つまり小保方第1論文の「核型分析の方法」に関する項は、全語数206語のうち198語(96.6%) がGuoらの論文から写し取られている。この盗用の程度は上記ワグナーが提示する「大きな盗用」に該当する。
「技術的部分の重複だから(差し支えない)」とコピーを過小評価する意見もネット上で見かけられる。しかし、小保方は逐語的にコピーしたGuoら(2005)の論文を引用せず、Guoらが引用していたJetschら(2003)の論文を引用しているので、「文章を引用しながら、その執筆者を明示していない」ことになり、この点でも「大きな盗用」に合致する。
要するに、一般的文章としても技術的記述文としても、小保方第1論文は「大きな盗用」の基準を二重に満足しているといえよう。
そこで、盗用に対する編集者の対処法として、
1)掲載論文に「小さい盗用」が見つかった場合、著者に連絡を取り、協議した上で、「訂正とお詫び」を掲載する。
2)掲載論文に「大きな盗用」が見つかった場合、論文を撤回し、著者が所属する研究機の長に通報する、
とワグナーは述べている。
今回の事例では「大きな盗用」に該当すると思われるが、「ネイチャー」誌の調査結果が最終的にどういう内容になるかは分からない。

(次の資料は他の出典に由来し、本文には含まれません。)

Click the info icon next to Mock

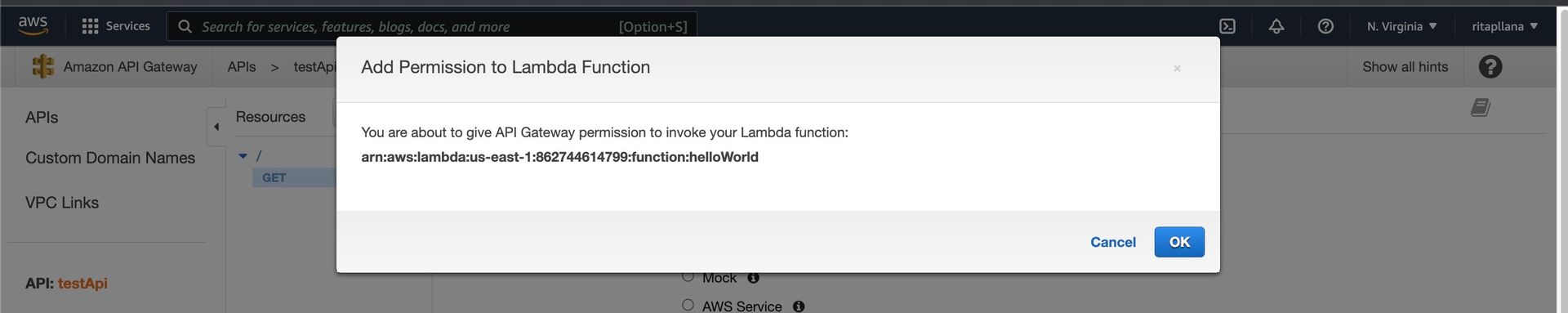tap(753, 278)
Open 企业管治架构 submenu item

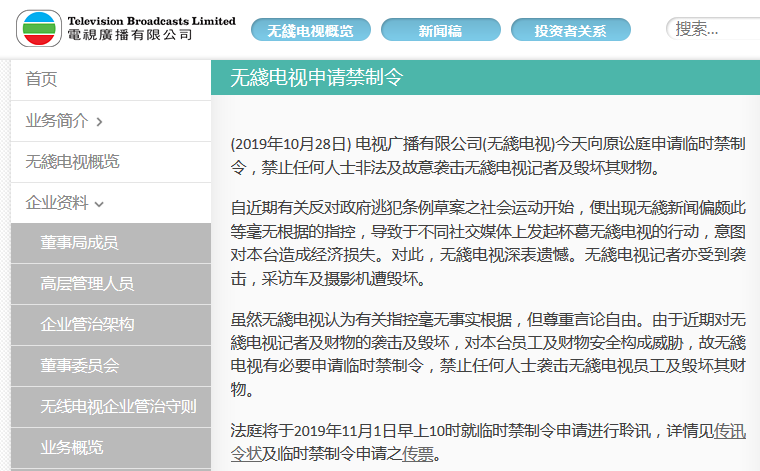click(x=111, y=325)
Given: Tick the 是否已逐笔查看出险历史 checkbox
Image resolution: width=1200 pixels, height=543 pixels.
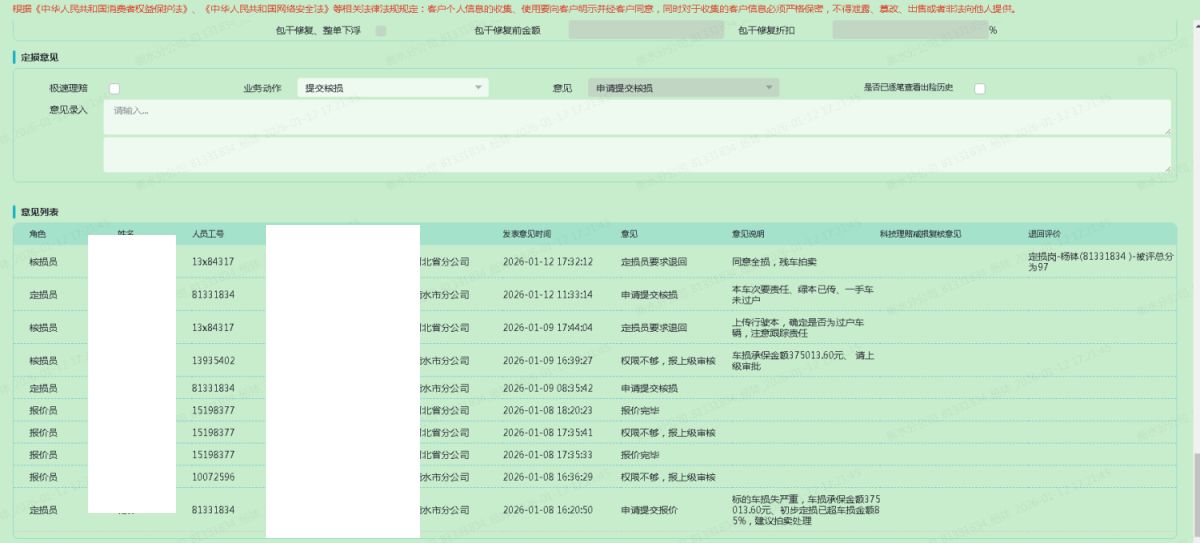Looking at the screenshot, I should [x=980, y=88].
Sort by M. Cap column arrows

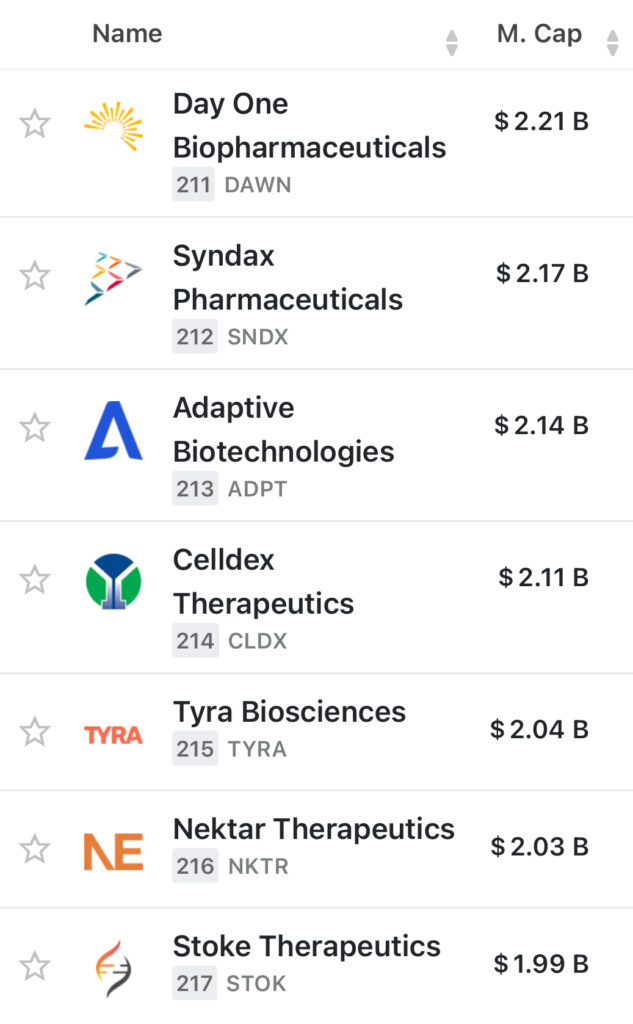(613, 42)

ワグナー女史の論文を読んで驚いたのは、「捏造、盗用、偽造」が増えているので、科学論文の編集者は原稿を受け付けたら、まず原稿テキストを、「盗用検出ソフト」を用いて過去の電子データに同じ表現がないかどうか、チェックするという。
例えば「p<0.05 was considered statistically significant」(p<0.05は統計学的に有意と考えられた)というフレーズは、Google検索で58.8万件、Google Scholarで7万600件ヒットする(2011年現在)ほど、ありふれているという。つまり統計学に関する「紋切り型表現」なので、この5語程度の「逐語的一致」は盗用に当たらないということだ。
ただ、今のコンピュータやソフトでは100語以上の盗用を検出できないので、「100語以上」のコピーを悪質、「100語未満」を軽度と区別しているようだ。
ところで、このワグナー論文は2011/4/26に発表されている。そうすると2013/3/10に投稿されて、2013/12/20に受理された小保方第1論文も、ネイチャー編集部で同様に「盗用チェック」を事前に受けたはずであり、どうして編集部が審査員に査読に出す前に「盗用」が発見されなかったのか、納得が行かない。かつてネイチャー誌は何度も捏造、盗用ふくむ不正論文を掲載して、たびたび謝罪と撤回を繰り返しているだけになおさらである。
ここでは研究者倫理に絞って小保方第1論文の問題点を考察し、それが「撤回」に値する「大きな盗用」を含んでいることを論じた。小保方第1論文が主張している発見の内容については、3/5に理研から公表された「実験手順プロトコル」ときわめて重要な点で大きく異なり、別途論じる予定だ。
しかし、すでに世界の多くの幹細胞研究者はSTAP細胞実験を追試する意欲を失っているのが実情で、これ以上第三者に、多くの時間と労力とお金を要する追試を呼びかけるのは妥当とは思えない。混乱を収束に向かわせるには「大きな盗用」を認め、速やかに論文を撤回するのが、最も現実的で適切な措置だと考える。